Sem dúvida, sabemos da nossa responsabilidade de seguir com esse trabalho de incidência política nos municípios. Expectativas foram geradas! Historicamente, foi a mobilização de movimentos sociais populares o motor principal para a conquista de direitos e para a construção de políticas, programas e ações voltadas a promovê-los. E é importante lembrar que as políticas públicas construídas e executadas em diálogo e parceria com grupos e organizações da sociedade civil são aquelas que melhor se adequam às realidades locais, as que melhor atendem às reais demandas da população e alcançam maior efetividade. As iniciativas que nós mapeamos mostram isso: a democracia e a participação social são princípios e condições necessárias para o sucesso das ações.

Nesse sentido, as organizações do campo agroecológico estarão agora abertas ao diálogo, ativas nos espaços de participação democrática, incluindo os conselhos municipais, e dispostas a colaborar e construir junto políticas públicas e legislações. Estarão atentas também para monitorar e cobrar os compromissos assumidos nas campanhas eleitorais. É importante lembrar que muitas redes e organizações da sociedade civil têm vasta experiência na execução de políticas públicas, como, por exemplo, os serviços de Assistência Técnica e Extensão Rural (Ater) contratados por chamada pública, os programas de convivência com o semiárido envolvendo a construção de cisternas para captação e armazenamento de água de chuva e os projetos de conservação, multiplicação e distribuição de sementes crioulas. Essa experiência é preciosa e pode contribuir muito para a construção e o aprimoramento de novas políticas.

Estamos publicando a lista de eleitas/os que assinaram nossa carta-compromisso e, nas próximas semanas, realizaremos reuniões regionais para avaliar a campanha Agroecologia nas Eleições e, também, planejar ações a serem promovidas nos municípios a partir do próximo ano visando o diálogo e a incidência junto às prefeituras e câmaras de vereadores.

Qual a avaliação da ANA sobre o contexto político brasileiro e quais as perspectivas de ampliação das pautas agroecológicas no meio rural e nas grades cidades?

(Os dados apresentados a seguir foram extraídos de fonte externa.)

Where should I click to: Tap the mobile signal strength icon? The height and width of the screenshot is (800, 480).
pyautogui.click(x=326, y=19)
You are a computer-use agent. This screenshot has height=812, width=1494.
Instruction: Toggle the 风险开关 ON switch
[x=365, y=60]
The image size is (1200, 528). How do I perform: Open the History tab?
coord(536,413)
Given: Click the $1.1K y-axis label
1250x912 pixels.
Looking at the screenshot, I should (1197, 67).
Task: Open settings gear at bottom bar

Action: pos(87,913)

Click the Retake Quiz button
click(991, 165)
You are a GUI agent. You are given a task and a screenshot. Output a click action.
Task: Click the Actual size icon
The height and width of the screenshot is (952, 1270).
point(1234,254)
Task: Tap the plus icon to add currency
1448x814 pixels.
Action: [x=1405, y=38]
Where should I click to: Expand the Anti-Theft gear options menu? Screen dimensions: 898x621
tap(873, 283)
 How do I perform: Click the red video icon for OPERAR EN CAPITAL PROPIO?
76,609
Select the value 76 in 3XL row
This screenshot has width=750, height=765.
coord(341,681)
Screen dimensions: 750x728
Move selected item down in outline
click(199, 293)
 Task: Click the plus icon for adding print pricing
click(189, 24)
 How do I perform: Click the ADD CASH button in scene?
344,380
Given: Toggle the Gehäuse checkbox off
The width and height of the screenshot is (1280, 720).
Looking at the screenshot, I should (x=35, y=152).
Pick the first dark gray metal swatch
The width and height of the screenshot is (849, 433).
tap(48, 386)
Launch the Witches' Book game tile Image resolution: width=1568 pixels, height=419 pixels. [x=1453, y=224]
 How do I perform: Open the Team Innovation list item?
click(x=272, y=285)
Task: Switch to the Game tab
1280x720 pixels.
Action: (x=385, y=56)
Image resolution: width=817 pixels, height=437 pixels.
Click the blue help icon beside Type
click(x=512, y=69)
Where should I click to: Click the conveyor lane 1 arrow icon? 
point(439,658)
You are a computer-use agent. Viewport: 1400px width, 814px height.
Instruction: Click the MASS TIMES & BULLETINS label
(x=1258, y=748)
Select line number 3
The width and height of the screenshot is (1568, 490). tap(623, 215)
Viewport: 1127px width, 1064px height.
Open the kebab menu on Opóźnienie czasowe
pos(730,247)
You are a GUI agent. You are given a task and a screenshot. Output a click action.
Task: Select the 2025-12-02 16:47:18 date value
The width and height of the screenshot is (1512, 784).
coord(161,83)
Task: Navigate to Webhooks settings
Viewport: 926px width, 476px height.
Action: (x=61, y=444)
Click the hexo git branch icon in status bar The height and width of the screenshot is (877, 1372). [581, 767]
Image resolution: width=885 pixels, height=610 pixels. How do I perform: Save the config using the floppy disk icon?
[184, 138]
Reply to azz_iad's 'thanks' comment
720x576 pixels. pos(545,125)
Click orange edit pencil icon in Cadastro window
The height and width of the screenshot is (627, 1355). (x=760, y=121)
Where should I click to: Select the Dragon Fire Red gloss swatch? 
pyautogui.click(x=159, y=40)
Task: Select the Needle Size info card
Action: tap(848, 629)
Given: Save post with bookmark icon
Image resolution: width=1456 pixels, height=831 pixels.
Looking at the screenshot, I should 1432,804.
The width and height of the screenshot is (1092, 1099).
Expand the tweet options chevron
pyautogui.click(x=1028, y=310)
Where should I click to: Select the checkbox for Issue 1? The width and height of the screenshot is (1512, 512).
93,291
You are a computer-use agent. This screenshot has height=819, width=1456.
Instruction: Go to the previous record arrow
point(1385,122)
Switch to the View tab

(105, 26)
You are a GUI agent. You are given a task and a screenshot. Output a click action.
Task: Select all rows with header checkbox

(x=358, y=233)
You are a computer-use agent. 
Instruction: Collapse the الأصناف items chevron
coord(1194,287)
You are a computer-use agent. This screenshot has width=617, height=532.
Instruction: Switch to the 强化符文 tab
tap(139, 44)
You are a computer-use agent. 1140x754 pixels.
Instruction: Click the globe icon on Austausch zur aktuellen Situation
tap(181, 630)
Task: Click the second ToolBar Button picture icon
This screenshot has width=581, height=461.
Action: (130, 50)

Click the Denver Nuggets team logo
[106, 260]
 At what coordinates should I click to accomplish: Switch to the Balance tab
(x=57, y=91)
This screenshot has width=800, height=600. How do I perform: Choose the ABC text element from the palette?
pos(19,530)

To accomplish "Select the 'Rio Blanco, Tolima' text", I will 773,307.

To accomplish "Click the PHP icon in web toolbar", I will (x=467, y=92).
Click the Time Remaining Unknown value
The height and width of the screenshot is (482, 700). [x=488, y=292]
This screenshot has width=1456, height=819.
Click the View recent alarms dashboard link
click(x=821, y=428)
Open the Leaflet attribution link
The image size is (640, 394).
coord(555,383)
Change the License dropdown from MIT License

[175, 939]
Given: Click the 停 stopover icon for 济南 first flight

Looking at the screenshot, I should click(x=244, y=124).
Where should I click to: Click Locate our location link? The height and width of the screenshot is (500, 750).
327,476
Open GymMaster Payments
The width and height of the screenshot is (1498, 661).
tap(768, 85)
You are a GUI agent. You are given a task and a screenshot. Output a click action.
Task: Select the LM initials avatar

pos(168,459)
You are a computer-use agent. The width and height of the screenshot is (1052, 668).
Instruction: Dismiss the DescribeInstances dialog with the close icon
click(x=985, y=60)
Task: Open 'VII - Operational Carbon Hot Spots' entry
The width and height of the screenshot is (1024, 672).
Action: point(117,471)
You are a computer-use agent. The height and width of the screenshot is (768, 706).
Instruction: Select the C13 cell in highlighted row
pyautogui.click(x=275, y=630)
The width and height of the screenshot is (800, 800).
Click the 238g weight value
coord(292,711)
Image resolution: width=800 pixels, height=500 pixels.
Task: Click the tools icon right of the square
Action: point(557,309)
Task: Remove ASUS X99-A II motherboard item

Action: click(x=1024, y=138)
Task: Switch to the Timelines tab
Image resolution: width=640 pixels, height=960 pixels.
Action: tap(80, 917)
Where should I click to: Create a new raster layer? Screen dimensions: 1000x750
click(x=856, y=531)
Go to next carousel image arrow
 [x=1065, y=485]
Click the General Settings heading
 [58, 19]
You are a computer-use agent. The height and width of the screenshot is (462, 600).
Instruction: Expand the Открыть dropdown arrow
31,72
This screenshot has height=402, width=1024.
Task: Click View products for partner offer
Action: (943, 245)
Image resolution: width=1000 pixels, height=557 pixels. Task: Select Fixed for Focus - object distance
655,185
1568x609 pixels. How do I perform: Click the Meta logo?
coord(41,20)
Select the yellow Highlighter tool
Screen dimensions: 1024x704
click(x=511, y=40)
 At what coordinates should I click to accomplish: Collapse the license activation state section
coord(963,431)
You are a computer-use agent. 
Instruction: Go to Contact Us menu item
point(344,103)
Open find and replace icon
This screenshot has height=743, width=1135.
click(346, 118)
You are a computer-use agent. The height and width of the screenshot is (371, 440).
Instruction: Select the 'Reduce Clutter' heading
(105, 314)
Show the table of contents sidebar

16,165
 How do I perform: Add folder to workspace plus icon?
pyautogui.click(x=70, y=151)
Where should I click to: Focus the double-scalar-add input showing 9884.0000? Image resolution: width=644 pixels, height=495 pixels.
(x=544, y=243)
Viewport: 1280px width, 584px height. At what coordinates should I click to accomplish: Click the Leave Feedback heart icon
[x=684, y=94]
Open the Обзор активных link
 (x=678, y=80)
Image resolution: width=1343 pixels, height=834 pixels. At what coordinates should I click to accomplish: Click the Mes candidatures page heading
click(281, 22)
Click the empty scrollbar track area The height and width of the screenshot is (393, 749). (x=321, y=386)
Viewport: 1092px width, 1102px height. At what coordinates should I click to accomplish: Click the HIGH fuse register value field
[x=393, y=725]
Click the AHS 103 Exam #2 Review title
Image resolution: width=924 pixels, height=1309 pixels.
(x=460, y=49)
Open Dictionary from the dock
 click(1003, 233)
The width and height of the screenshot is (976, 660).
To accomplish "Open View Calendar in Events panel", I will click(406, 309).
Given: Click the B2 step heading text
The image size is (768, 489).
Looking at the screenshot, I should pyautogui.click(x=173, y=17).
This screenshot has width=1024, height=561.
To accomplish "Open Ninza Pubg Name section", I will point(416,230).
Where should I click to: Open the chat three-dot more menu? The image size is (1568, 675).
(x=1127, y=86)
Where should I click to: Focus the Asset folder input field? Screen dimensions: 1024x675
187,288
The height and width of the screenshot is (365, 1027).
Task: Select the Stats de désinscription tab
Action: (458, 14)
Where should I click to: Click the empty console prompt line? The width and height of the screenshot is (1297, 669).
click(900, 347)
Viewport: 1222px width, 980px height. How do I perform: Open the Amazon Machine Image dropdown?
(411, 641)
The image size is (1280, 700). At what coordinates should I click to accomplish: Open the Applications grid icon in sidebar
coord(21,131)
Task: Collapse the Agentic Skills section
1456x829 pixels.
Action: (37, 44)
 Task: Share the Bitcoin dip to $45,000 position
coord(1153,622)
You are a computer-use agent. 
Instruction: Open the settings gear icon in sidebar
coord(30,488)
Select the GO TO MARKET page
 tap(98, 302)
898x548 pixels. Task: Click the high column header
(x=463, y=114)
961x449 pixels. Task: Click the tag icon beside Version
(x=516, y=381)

Vivemos um tempo de severos desmontes nas políticas públicas federais. Desde o golpe que destituiu, em 2016, o governo democraticamente eleito de Dilma Rousseff, as políticas federais voltadas ao fortalecimento da agricultura familiar e da agroecologia e à promoção da soberania e segurança alimentar e nutricional vêm sendo enfraquecidas ou descontinuadas. Também foram dissolvidos os espaços democráticos de participação social, nos quais se dava, institucionalmente, o diálogo entre o Estado e a sociedade civil e que foram cruciais para a construção de importantes instrumentos e políticas.

É preciso agora recomeçar a construção desde as bases, desde os municípios. O processo eleitoral de 2020 foi um grande aprendizado. Conseguimos projetar a agenda da agroecologia no debate político nacionalmente, alcançamos uma visibilidade importante para nossas propostas. Avançamos também no sentido de mostrar que apoiar a agroecologia interessa a toda a sociedade. Nossa pauta articula questões como a produção de alimentos sem venenos e a promoção da saúde coletiva, a geração de trabalho e renda envolvendo relações justas, a conservação da água e da biodiversidade, a construção de perspectivas para as juventudes, o direito à terra e ao território, a valorização da cultura popular, o direito à comunicação, o combate à violência de gênero… são questões que dizem respeito a todas/os nós.

Estamos confiantes de que saímos fortalecidas/os desse processo e de que conseguiremos avançar na conscientização política da população e na criação, ampliação de escala e multiplicação de iniciativas que promovam o desenvolvimento com justiça social. É a partir dos locais que vamos reconstruir as bases para voltar a incidir de forma consistente no plano nacional e contribuir para o restabelecimento da democracia. A ação política do movimento agroecológico vem de longe. Olhamos para frente agora com a certeza do nosso compromisso histórico e a confiança na nossa contribuição para o debate político nos planos municipal, estadual e nacional. Seguiremos debatendo, propondo e, coletivamente, construindo as políticas de futuro para o nosso país.